One dark and stormy night, and it really was very dark
and very stormy, we lay
on the exposed beach of Tortuguero in a driving rain with bolt
after bolt of lightning and chest throbbing thunder playing
about us. It was on this beach, revealed in stark strobes of
light which alternately revealed the beach in stark detail and
an opaque blackness where we watched turtle after turtle come
ashore, struggle up the beach, dig a nest,
lay a clutch of eggs and return to the ocean.
These were green sea turtles, 22,500 of which will
repeat what I had witnessed each summer on this one beach, the
largest such nesting area on the planet.
Green sea turtles are one of several different species
of turtle that nest on this beach and one of only about
seven sea turtle
species in all the oceans.
The worlds other turtle species include the Hawksbill,
Olive Ridley, Kemp’s Ridley, Loggerhead, Flatback and
Leatherback.
It was this experience that inspired me to sculpt the
Hatchling, Independence, Green
and the mass hatching entitled March to the Sea.
See additional
description at
the bottom of the page
Green
is made from a combination of solid and hollow
cast bronze.
It weighs about 25 pounds including the stone base and is
12” x 12” x 12” in size.
It is a sculpture of a green sea turtle swimming
around a coral head in a warm tropical sea.
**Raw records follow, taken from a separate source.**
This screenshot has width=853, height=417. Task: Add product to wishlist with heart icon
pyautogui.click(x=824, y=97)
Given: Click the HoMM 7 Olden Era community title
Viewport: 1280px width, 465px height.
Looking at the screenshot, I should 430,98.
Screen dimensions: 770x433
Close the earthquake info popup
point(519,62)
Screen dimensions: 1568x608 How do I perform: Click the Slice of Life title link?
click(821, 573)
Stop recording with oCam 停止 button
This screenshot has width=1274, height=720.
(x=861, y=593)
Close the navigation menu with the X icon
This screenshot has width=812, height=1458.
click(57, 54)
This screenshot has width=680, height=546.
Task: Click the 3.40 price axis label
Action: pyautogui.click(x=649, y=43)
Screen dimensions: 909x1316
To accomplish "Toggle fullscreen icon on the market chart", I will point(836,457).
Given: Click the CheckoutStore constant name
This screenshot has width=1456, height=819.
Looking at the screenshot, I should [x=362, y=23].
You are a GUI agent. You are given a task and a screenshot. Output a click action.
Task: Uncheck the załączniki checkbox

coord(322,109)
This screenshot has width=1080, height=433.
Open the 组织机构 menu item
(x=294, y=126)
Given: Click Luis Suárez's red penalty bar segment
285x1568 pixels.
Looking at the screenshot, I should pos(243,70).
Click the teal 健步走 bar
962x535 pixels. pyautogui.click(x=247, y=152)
Green sea turtle may live for up to an estimated 60
years in the wild.
During their life they may wander far, from
Massachusetts to Brazil and from the Mediterranean Sea to
the coasts of North and South America.
Green Sea Turtles also can be found in the pacific
Ocean although they are much darker, so dark in fact that
some call them Black Turtles and classify them as a
separate species.
After hatching the little turtle leaves the beach
of it birth and heads out into the open sea.
It alternately swims and drifts with its goal of
getting as far from shore as possible.
Shore is where the majority of its swim or fly.
The little turtle will eventually find floating
clumps of algae (sea weed) and will spend the next few
years drifting and feeding on a combination of small
crustaceans, jellyfish, mollusks and algae.
After several years, now the size of a small dinner
plate, they move back into shallow coastal waters.
Here they now change their feeding habits, green
sea turtle feed as adults almost exclusively on algae and
turtle grass and this is what the adolescent turtles begin
doing as well.
It may take up to ten years or more until the turtle
reaches sexual maturity.
It is now that another remarkable event in the life
of the turtle occurs.
No matter where they have been living and feeding
for the last ten or twenty years the turtle now swims
back, possibly across an entire ocean, to the beach of its
birth. This
means that turtles feeding in the sea grass beds off the
coast of Florida may migrate anywhere to the coast of the
Carolinas or Mexico or to coastal Brazil to lay their
eggs.
The impression of watching these
animals haul out to lay their eggs was one of awe.
I was witness to a primal cycle of life of a
remarkable creature.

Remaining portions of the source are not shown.